## 提示文
──────────

- 2025.09.10
- ボイストレーナー育成 マインドセット・練習法 ミックスボイス
第4話:モチベーションと学習環境 ― 歌唱を続ける力を育てる
歌唱スキルは、正しい練習方法だけでなく「続けられる力」に大きく左右されます。
そもそもボイストレーニングにおけるタスクや、楽曲そのものの難易度を正確に理解すること自体が難しく、多くの学習者が「この曲は自分に合っているのか」「なぜ歌いにくいのか」と迷います。
こうした状況で、モチベーションが続かない、練習が習慣にならないといった問題は頻繁に起こります。ここでは、心理学と教育学の研究をもとに、歌唱の学習を支えるモチベーションと学習環境の設計について考えます。
1. 内発的動機づけと外発的動機づけ
自己決定理論(Self-Determination Theory, Deci & Ryan, 1985; 2000) によれば、モチベーションには「内発的」と「外発的」があり、長期的な学習継続には「自律性・有能感・関係性」の3つが満たされることが重要です。
歌手にとっては:
– 自律性(Autonomy):自分で練習方法や曲を選べる感覚
– 有能感(Competence):小さな成功体験を積み重ねること
– 関係性(Relatedness):信頼できるボイストレーナーや仲間の存在
これら3つはいずれも内発的動機づけの基盤とされており、満たされることで「自分の内側からやりたい!」という意欲が生まれます。逆に欠けると、外発的な要因(発表会で褒められる、オーディションに合格する、先生に叱られないようにする等)に依存しやすくなり、長期的には練習の持続が難しくなります。

──────────

## 課題の条件
(A) 歌唱のモチベーションについての文章で「これら3つはいずれも」から始まる段落を、要点を残して短くまとめ直せ。
(B) 歌唱のモチベーションについての文章から、「そもそもボイストレーニングに」で始まり「練習の持続が難しくなります。」まで続く部分を、一字も変えずに書き写してください。
(C) 歌唱のモチベーションについての文章を、最後の文の次から先へ書き進めよ。

## データ抜粋
──────────

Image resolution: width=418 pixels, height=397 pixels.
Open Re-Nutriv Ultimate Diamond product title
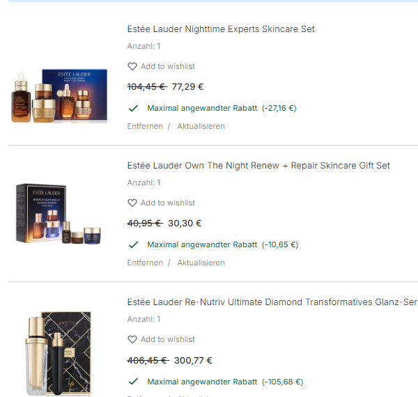point(272,302)
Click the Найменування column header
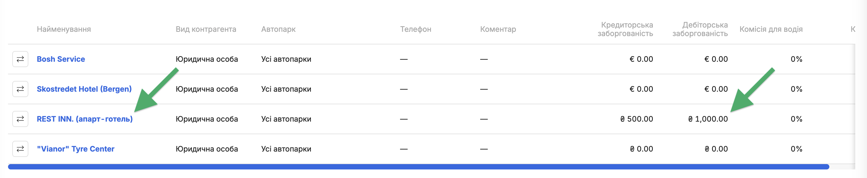 point(64,29)
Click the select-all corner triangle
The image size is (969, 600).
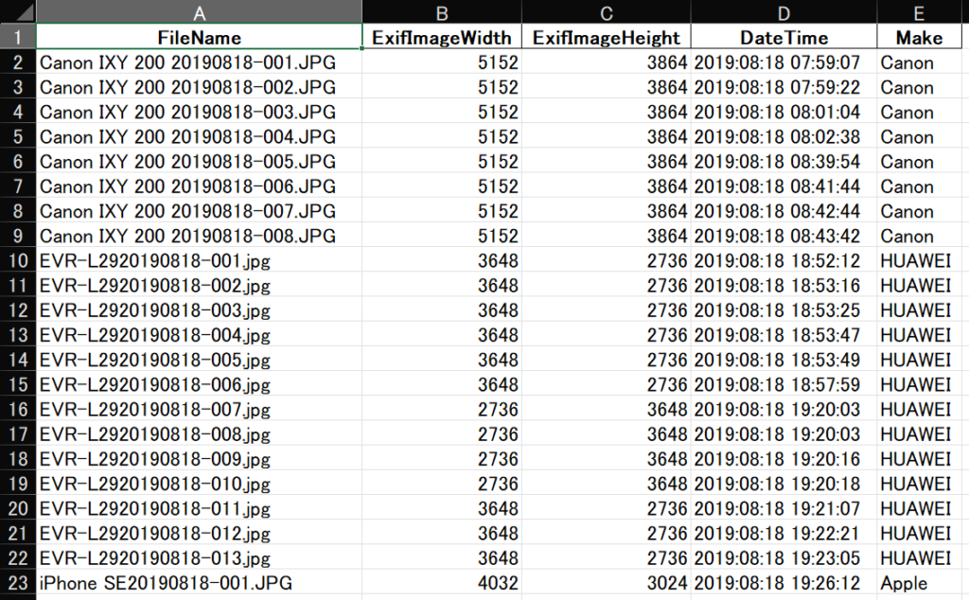pos(18,12)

──────────

## 記述解答
(A) 自律性・有能感・関係性の3つは内発的動機づけの基盤で、満たされると「自分の内側からやりたい!」という意欲が生まれる。欠けると、発表会で褒められる、オーディションに合格する、先生に叱られないようにするといった外発的な要因に頼りやすくなり、長期的には練習を続けにくくなる。

(B)
そもそもボイストレーニングにおけるタスクや、楽曲そのものの難易度を正確に理解すること自体が難しく、多くの学習者が「この曲は自分に合っているのか」「なぜ歌いにくいのか」と迷います。
こうした状況で、モチベーションが続かない、練習が習慣にならないといった問題は頻繁に起こります。ここでは、心理学と教育学の研究をもとに、歌唱の学習を支えるモチベーションと学習環境の設計について考えます。
1. 内発的動機づけと外発的動機づけ
自己決定理論(Self-Determination Theory, Deci & Ryan, 1985; 2000) によれば、モチベーションには「内発的」と「外発的」があり、長期的な学習継続には「自律性・有能感・関係性」の3つが満たされることが重要です。
歌手にとっては:
– 自律性(Autonomy):自分で練習方法や曲を選べる感覚
– 有能感(Competence):小さな成功体験を積み重ねること
– 関係性(Relatedness):信頼できるボイストレーナーや仲間の存在
これら3つはいずれも内発的動機づけの基盤とされており、満たされることで「自分の内側からやりたい!」という意欲が生まれます。逆に欠けると、外発的な要因(発表会で褒められる、オーディションに合格する、先生に叱られないようにする等)に依存しやすくなり、長期的には練習の持続が難しくなります。

(C)
2. フィードバックとモチベーション
自己効力感(self-efficacy, Bandura, 1997) は「できる感覚」を伴うと次の挑戦を生みます。
そのため、フィードバックは:
– できなかった点の指摘「だけ」ではなく
– できた点を強調しつつ、改善点を明確に示す
というバランスが求められます。
さらに OPTIMAL理論(Wulf & Lewthwaite, 2016) では、外的フォーカス、自律的選択、ポジティブなフィードバックが揃うと、学習効率が最大化されるとされています。これはボイストレーニングにおいても有効で、言葉選び一つで練習の質が変わることを示しています。
3. 学習環境と課題設定
ヴィゴツキーの最近接発達領域(ZPD, 1978) によると、学習は「少し背伸びすればできる課題」で最も効果的に進みます。簡単すぎても難しすぎてもモチベーションは下がってしまうのです。
歌唱では「楽曲選び」がZPDの設計に直結します。そこでボイストレーナーが意識すべきは、楽曲のハードルを異常に高くしないこと、そして難易度を冷静に分析することです。
楽曲難易度の分析指標
① 中〜高音域の出題頻度
– 男性:E4以上の出題が多く、さらにC4以下の着地音が少ない曲は要注意
– 女性:G4以上の出題が多く、さらにE4以下の着地音が少ない曲は要注意
② 伸ばす音(Sustain Note)の頻度と高さ
– 伸ばす音が多い楽曲は難しい。(Journey / Open Arms等良い例だと思います)
③ 上昇フレーズの頻度
– 一般的には下降フレーズの方が容易
④ ベルト・ノート(Belting Note)の出題頻度
– 強く出す音が多いほど難しい(My Days ミュージカルNotebookより/ Defying Gravity/Wickedより)
⑤ リフの速度・音数
リフが速く長いほど難しい(Don’t you worry bout a thing/ Tori Kelly)
4. 課題曲の選択とモチベーション
自己決定理論の観点からは、学習者に「選択権」を与えることがモチベーションを高めます。
ただし、楽曲の難易度を見極めるには知識と自己評価の正確さが必要です。
そのため、効果的な流れは次のようになります。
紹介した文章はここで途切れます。